* _Written instruction_:
Copy out every line of the records below word for word, omitting the pictures.

----------

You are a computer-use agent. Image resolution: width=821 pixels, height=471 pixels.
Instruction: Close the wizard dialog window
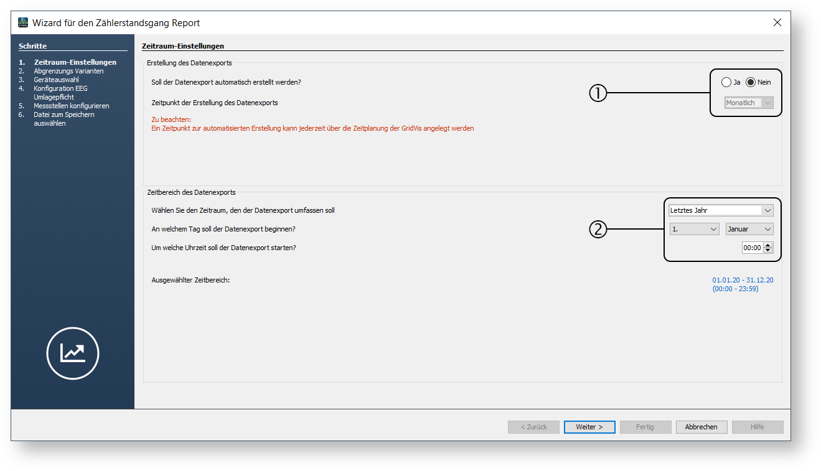point(777,22)
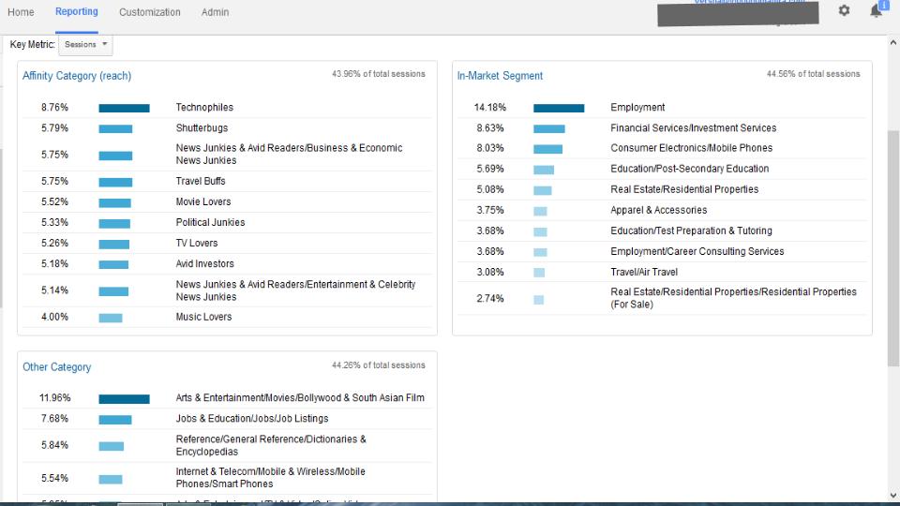The height and width of the screenshot is (506, 900).
Task: Go to the Customization tab
Action: [149, 12]
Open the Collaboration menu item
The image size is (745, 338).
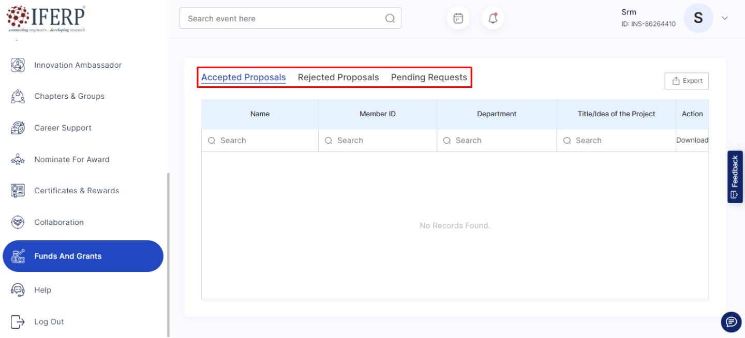[59, 222]
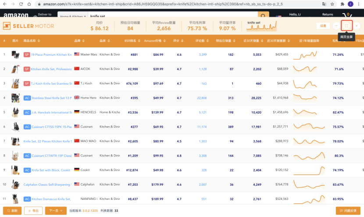Click the Seller Motor logo
Image resolution: width=364 pixels, height=217 pixels.
click(x=29, y=26)
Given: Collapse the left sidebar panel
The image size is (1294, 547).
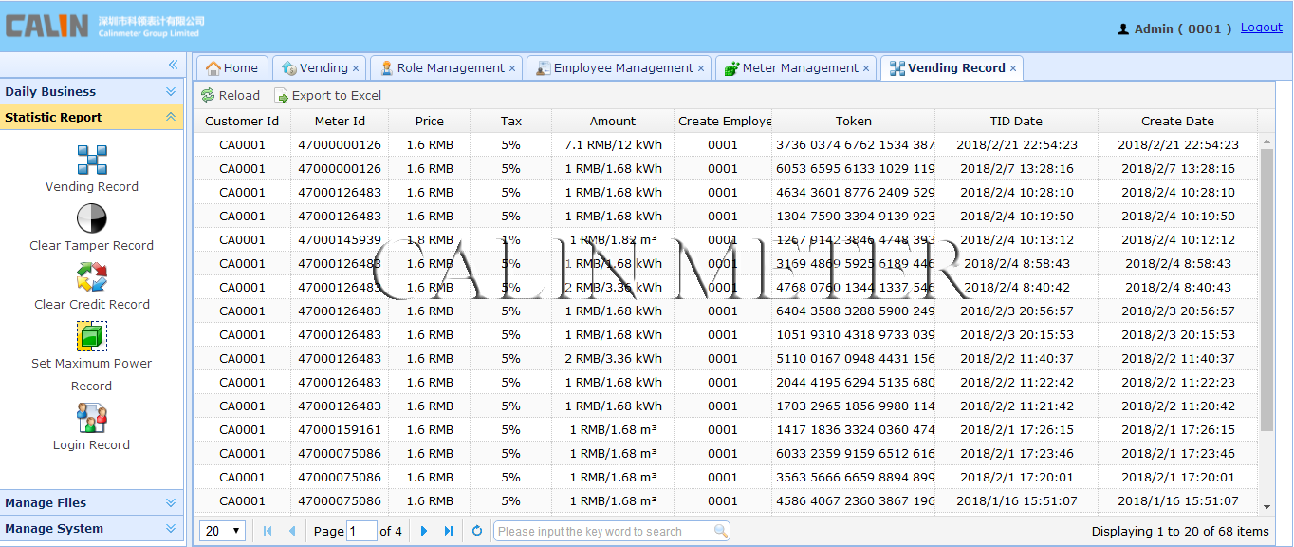Looking at the screenshot, I should click(x=173, y=65).
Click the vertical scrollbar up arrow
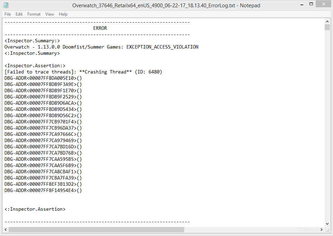 [x=327, y=21]
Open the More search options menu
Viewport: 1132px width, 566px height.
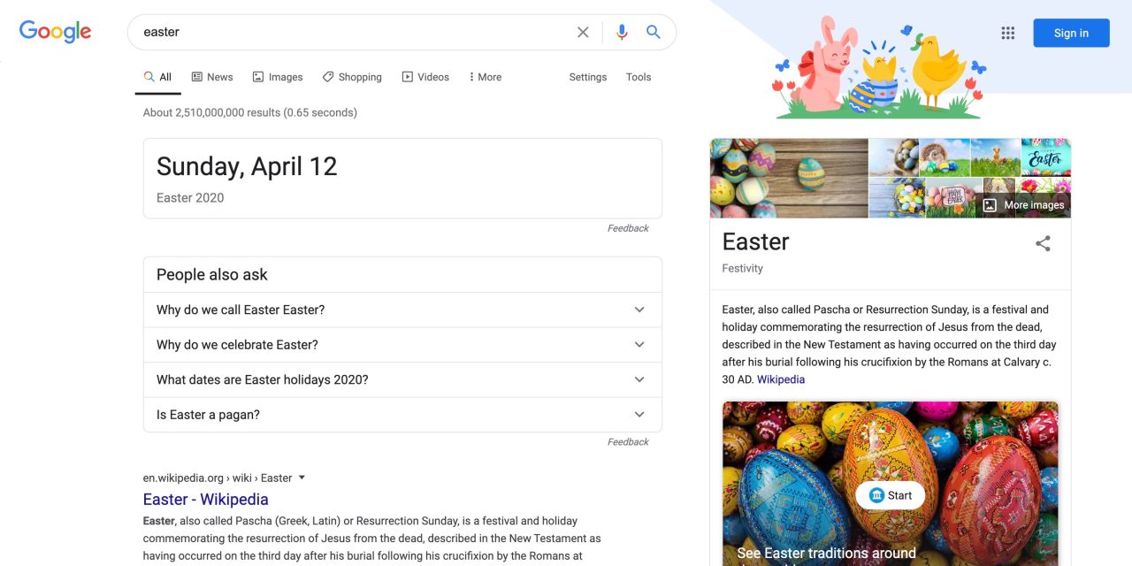point(485,77)
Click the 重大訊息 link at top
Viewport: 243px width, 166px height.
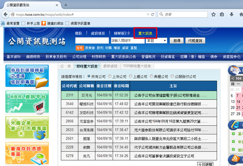tap(145, 33)
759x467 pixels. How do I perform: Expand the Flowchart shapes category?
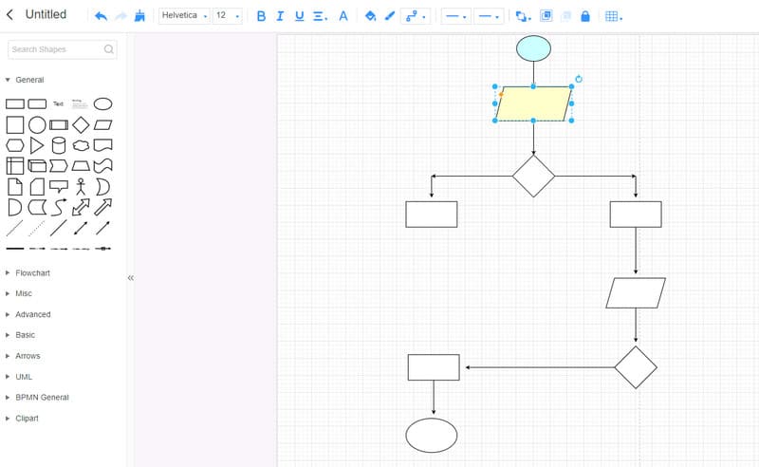[x=32, y=273]
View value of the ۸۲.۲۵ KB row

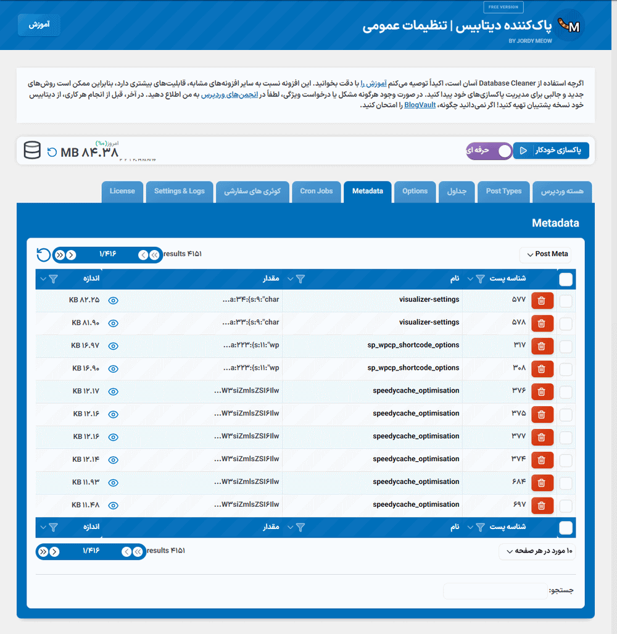click(x=113, y=301)
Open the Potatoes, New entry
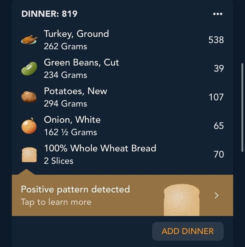 (x=123, y=97)
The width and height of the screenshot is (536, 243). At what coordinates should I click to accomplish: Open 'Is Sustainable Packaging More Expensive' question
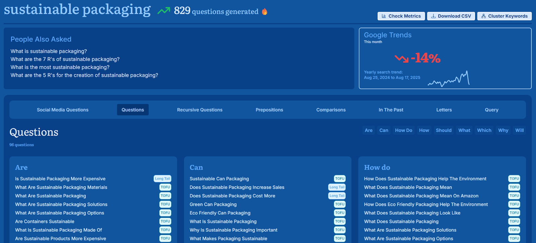60,179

----------

* _Exercise output_:
You are a computer-use agent. Image resolution: width=821 pixels, height=471 pixels.
Instruction: Close the wizard dialog window
point(777,22)
The height and width of the screenshot is (506, 900).
Task: Go to the Customization tab
Action: [149, 12]
Open the Collaboration menu item
The image size is (745, 338).
[59, 222]
Click the Seller Motor logo
Image resolution: width=364 pixels, height=217 pixels.
click(x=29, y=26)
Given: Collapse the left sidebar panel
The image size is (1294, 547).
Looking at the screenshot, I should click(x=173, y=65).
Click the vertical scrollbar up arrow
 [x=327, y=21]
Open the More search options menu
Viewport: 1132px width, 566px height.
point(485,77)
Click the 重大訊息 link at top
Viewport: 243px width, 166px height.
tap(145, 33)
759x467 pixels. How do I perform: Expand the Flowchart shapes category?
[x=32, y=273]
View value of the ۸۲.۲۵ KB row

click(x=113, y=301)
Open the Potatoes, New entry
 (x=123, y=97)
The width and height of the screenshot is (536, 243). At what coordinates should I click to accomplish: Open 'Is Sustainable Packaging More Expensive' question
60,179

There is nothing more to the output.